In August 2012, national team coached Gerardo Pelusso praised Fabbro for his wish of playing for Paraguay, debuting in the second half of a 3–3 friendly draw against Guatemala in Washington, D.C., and scoring from a free kick 8 minutes after entering the field. 10 minutes followed and Fabbro habilitated teammate Hernan Perez to score Paraguay's third goal of the game.

On 7 September 2012, Fabbro made his second appearance for Paraguay in a 3–1 away defeat against Argentina in a World Cup qualification game, equalising the scores for 1–1 with a penalty in the 18th minute.

On 6 September 2013, Fabbro scored in the 16th minute of a 4–0 home victory against Bolivia in a World Cup qualification match.

In May 2015, Fabbro was pre-selected in a list of 30 footballers by national team coach Ramon Diaz for the 2015 Copa América. In September 2015, Fabbro showed happy to return to train with the national team after not selected for the 2015 Copa América. On 5 September 2015, Fabbro scored an equalising goal in the 51st minute to be 1–1 in a 3–2 away defeat against Chile in an exhibition game.
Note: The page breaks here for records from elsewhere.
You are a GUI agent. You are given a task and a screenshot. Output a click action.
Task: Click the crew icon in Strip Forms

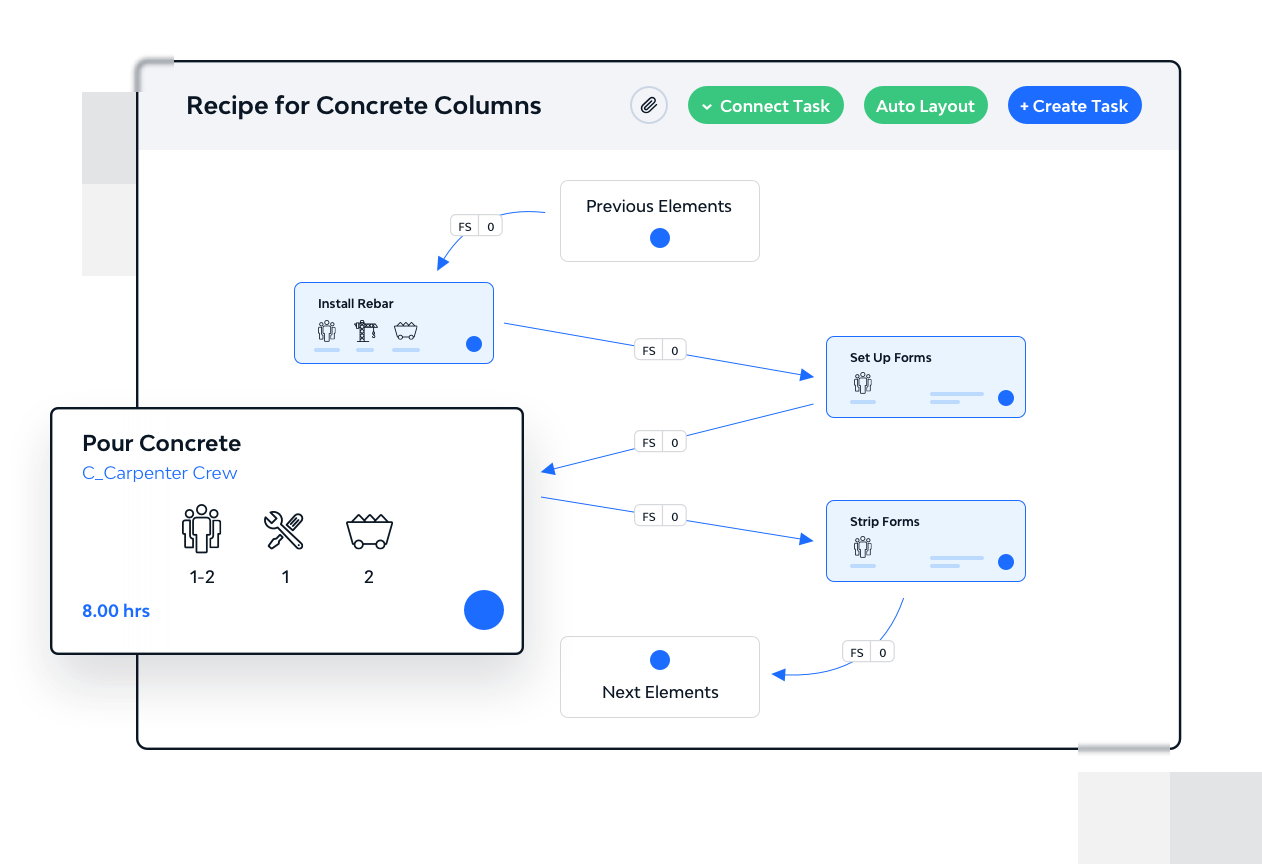pos(863,547)
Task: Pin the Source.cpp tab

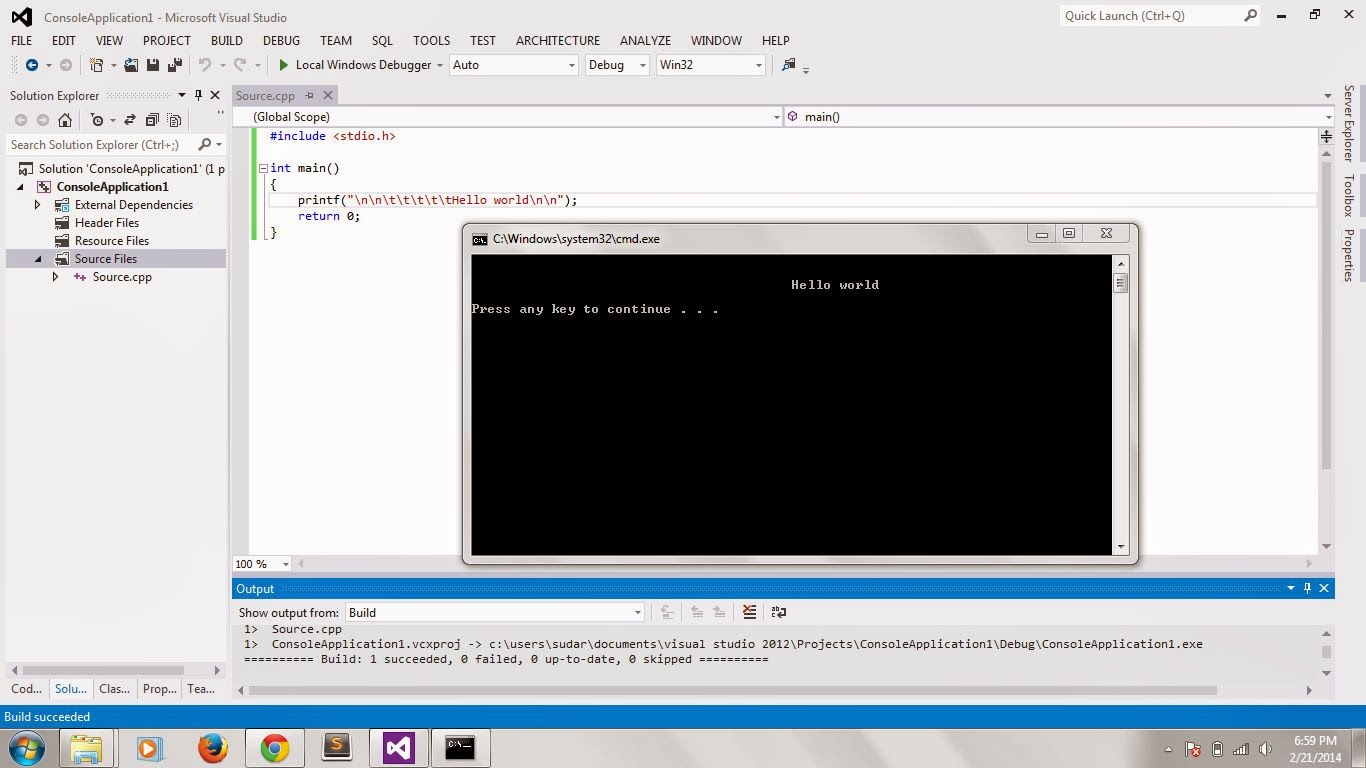Action: tap(310, 95)
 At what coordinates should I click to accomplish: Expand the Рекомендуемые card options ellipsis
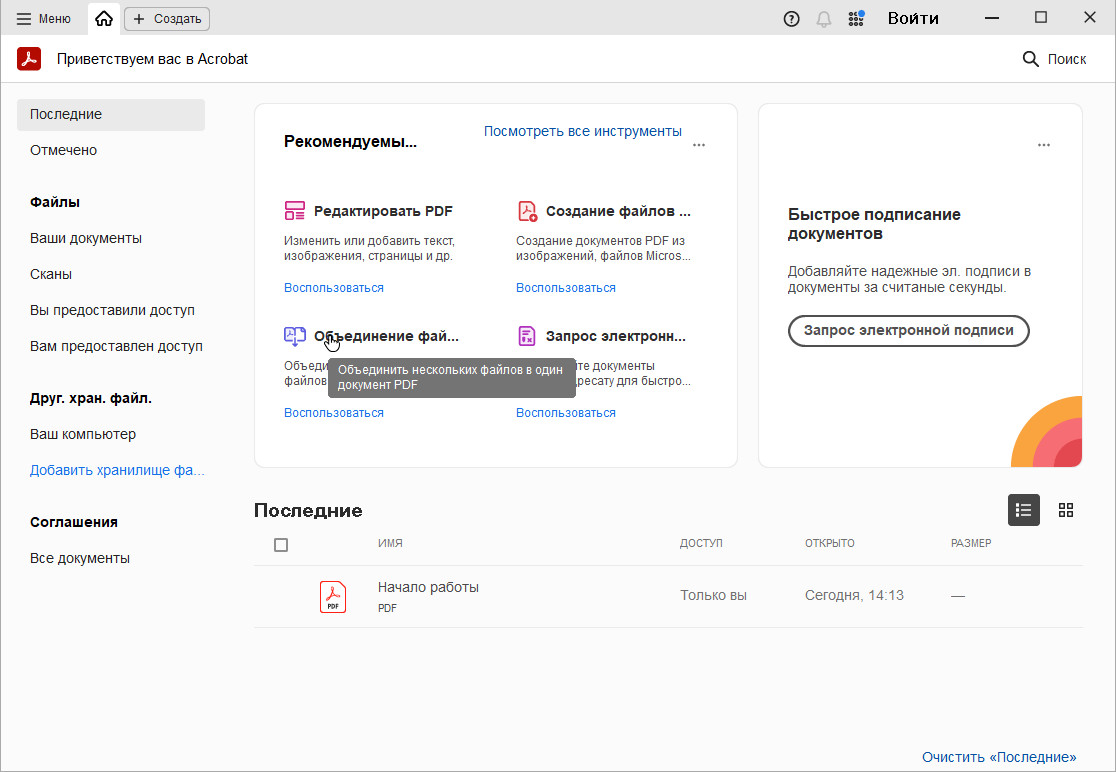click(699, 145)
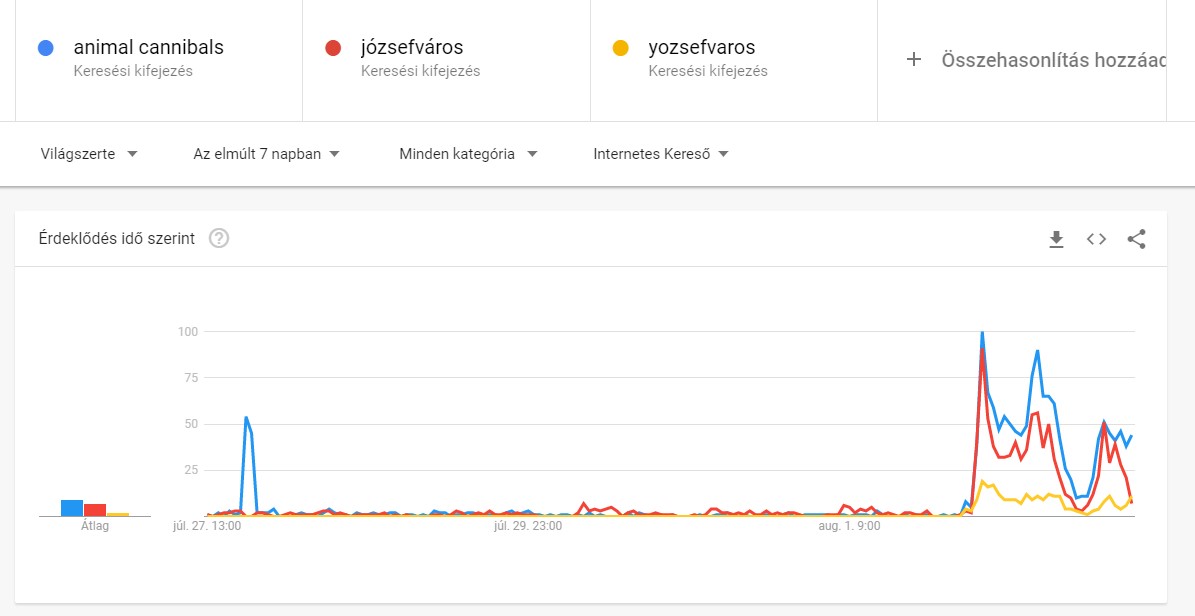This screenshot has width=1195, height=616.
Task: Click the share chart icon
Action: click(1136, 239)
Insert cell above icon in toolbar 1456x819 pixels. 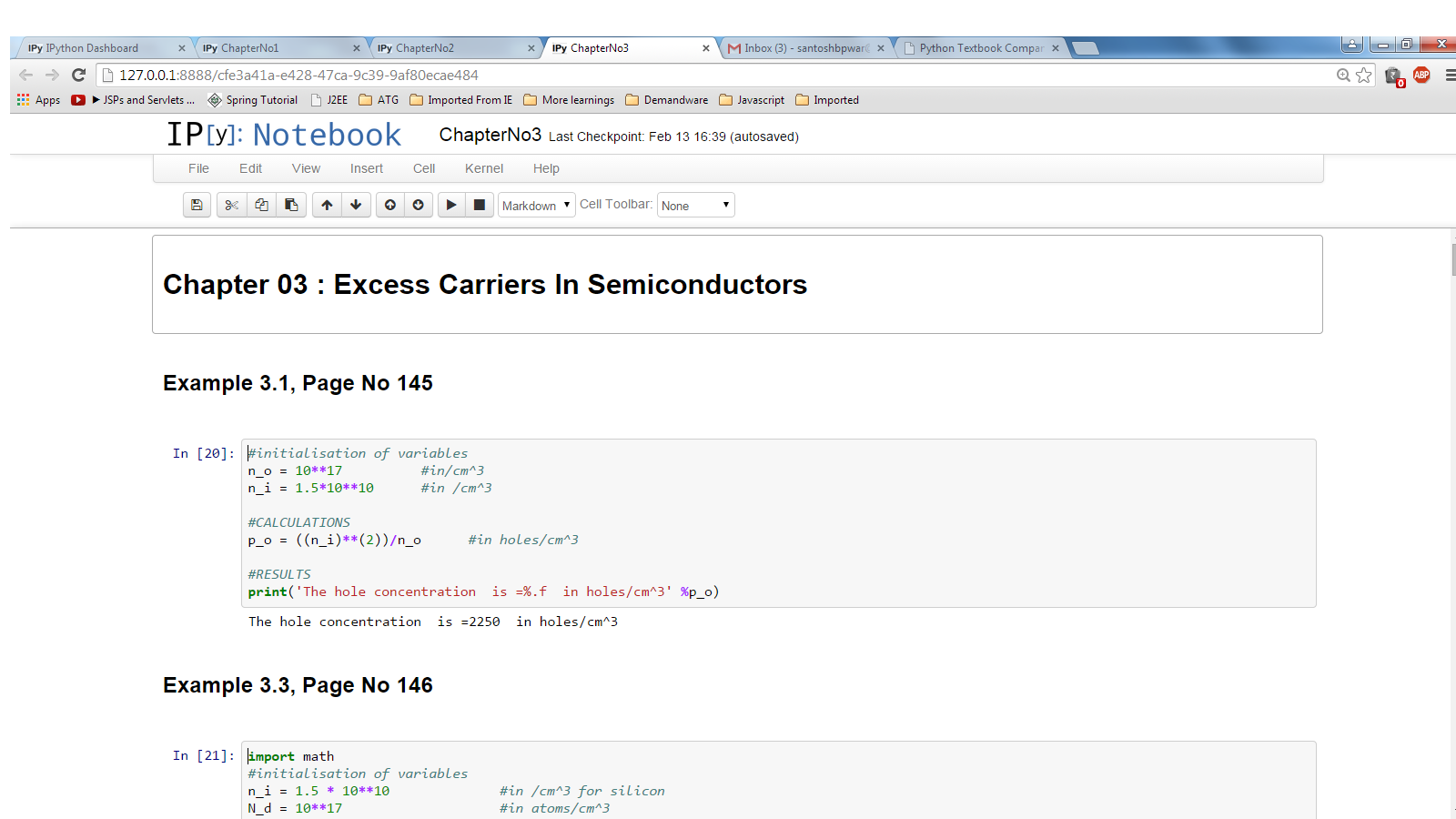389,205
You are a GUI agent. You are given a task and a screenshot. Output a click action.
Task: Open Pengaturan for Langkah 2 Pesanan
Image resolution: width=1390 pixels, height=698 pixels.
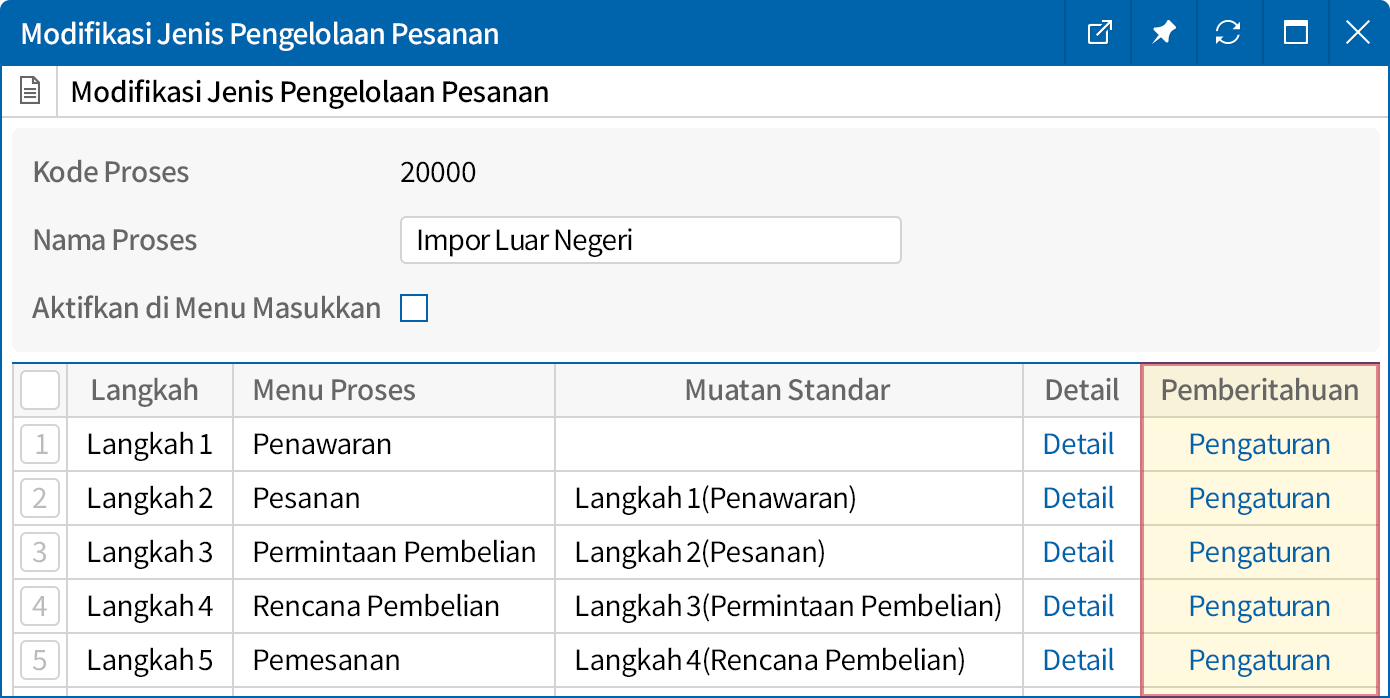click(x=1259, y=498)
On 17 November 2015, Fabbro had his last participation with Paraguay when he appeared on the bench in a 2–1 home victory against Bolivia in World Cup qualifier.

==Personal life==
By 2010, Fabbro was a celebrity in Paraguay and obtained Paraguayan citizenship in the same year. From 2011 to 2019, he was in a relationship with Paraguayan model Larissa Riquelme. Fabbro and Riquelme formed an ideal relationship for the press, which had them in sports magazines.

===Legal troubles and child sexual abuse===
In 2010, Fabbro accidentally hit with his car and killed a 23-year-old woman, Mónica Beatriz Deppeller, who was taking her five-year-old son to school on her motorbike in Videla, Santa Fe, Argentina. Fabbro was eventually sued by the victim's family and had money docked from his wages to pay a compensation, but in 2012 he and his girlfriend Larissa Riquelme hit another motorcyclist during a car chase with Paraguayan police.

In 2017, Fabbro was accused of sexually abusing his 11-year-old goddaughter (daughter of his brother Darío) and another underage girl. In May 2018, the footballer was extradited from Mexico to Argentina by order of Interpol, and imprisoned.

In 2019, Fabbro was found guilty of at least five counts of "severely outrageous sexual abuse" against his niece and goddaughter between 2015 and 2017. Fabbro was officially sentenced to fourteen years in jail.